[Material supplied — start]
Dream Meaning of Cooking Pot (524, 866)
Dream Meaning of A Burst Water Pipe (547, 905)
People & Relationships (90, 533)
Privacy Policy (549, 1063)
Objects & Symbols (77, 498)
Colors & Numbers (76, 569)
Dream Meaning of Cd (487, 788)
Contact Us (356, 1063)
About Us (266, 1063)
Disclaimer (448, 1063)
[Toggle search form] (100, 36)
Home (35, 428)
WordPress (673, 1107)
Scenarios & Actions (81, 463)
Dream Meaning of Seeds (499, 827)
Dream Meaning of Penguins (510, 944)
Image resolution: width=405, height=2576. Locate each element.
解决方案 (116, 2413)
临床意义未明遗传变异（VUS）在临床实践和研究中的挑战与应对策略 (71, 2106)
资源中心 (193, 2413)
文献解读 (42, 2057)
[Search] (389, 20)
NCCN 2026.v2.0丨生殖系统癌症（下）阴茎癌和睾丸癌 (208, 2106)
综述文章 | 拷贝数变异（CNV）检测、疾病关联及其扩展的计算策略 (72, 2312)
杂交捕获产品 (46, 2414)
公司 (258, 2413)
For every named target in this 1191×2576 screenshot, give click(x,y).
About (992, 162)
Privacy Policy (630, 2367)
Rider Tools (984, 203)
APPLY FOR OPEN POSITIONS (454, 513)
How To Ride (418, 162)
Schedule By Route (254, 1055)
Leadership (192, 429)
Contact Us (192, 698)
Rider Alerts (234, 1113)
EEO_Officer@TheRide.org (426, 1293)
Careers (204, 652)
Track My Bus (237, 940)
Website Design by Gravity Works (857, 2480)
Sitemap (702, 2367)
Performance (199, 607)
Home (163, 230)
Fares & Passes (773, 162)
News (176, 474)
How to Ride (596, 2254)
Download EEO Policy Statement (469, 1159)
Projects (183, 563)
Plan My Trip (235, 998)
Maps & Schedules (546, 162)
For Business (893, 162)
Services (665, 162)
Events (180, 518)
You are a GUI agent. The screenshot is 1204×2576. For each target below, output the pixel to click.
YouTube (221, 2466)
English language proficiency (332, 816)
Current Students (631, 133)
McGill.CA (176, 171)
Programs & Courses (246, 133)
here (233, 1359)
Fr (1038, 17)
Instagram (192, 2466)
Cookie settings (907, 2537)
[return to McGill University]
[Material supplied — finish]
▸ **What to do**
For this exercise, transcribe all the records exactly.

▸ **Reply to the task**
Dream Meaning of Cooking Pot (524, 866)
Dream Meaning of A Burst Water Pipe (547, 905)
People & Relationships (90, 533)
Privacy Policy (549, 1063)
Objects & Symbols (77, 498)
Colors & Numbers (76, 569)
Dream Meaning of Cd (487, 788)
Contact Us (356, 1063)
About Us (266, 1063)
Disclaimer (448, 1063)
[Toggle search form] (100, 36)
Home (35, 428)
WordPress (673, 1107)
Scenarios & Actions (81, 463)
Dream Meaning of Seeds (499, 827)
Dream Meaning of Penguins (510, 944)
Image resolution: width=405, height=2576. Locate each element.
解决方案 (116, 2413)
临床意义未明遗传变异（VUS）在临床实践和研究中的挑战与应对策略 (71, 2106)
资源中心 (193, 2413)
文献解读 (42, 2057)
[Search] (389, 20)
NCCN 2026.v2.0丨生殖系统癌症（下）阴茎癌和睾丸癌 (208, 2106)
综述文章 | 拷贝数变异（CNV）检测、疾病关联及其扩展的计算策略 (72, 2312)
杂交捕获产品 (46, 2414)
公司 (258, 2413)
For every named target in this 1191×2576 screenshot, give click(x,y).
About (992, 162)
Privacy Policy (630, 2367)
Rider Tools (984, 203)
APPLY FOR OPEN POSITIONS (454, 513)
How To Ride (418, 162)
Schedule By Route (254, 1055)
Leadership (192, 429)
Contact Us (192, 698)
Rider Alerts (234, 1113)
EEO_Officer@TheRide.org (426, 1293)
Careers (204, 652)
Track My Bus (237, 940)
Website Design by Gravity Works (857, 2480)
Sitemap (702, 2367)
Performance (199, 607)
Home (163, 230)
Fares & Passes (773, 162)
News (176, 474)
How to Ride (596, 2254)
Download EEO Policy Statement (469, 1159)
Projects (183, 563)
Plan My Trip (235, 998)
Maps & Schedules (546, 162)
For Business (893, 162)
Services (665, 162)
Events (180, 518)
You are a GUI agent. The screenshot is 1204×2576. For each target below, output the pixel to click.
YouTube (221, 2466)
English language proficiency (332, 816)
Current Students (631, 133)
McGill.CA (176, 171)
Programs & Courses (246, 133)
here (233, 1359)
Fr (1038, 17)
Instagram (192, 2466)
Cookie settings (907, 2537)
[return to McGill University]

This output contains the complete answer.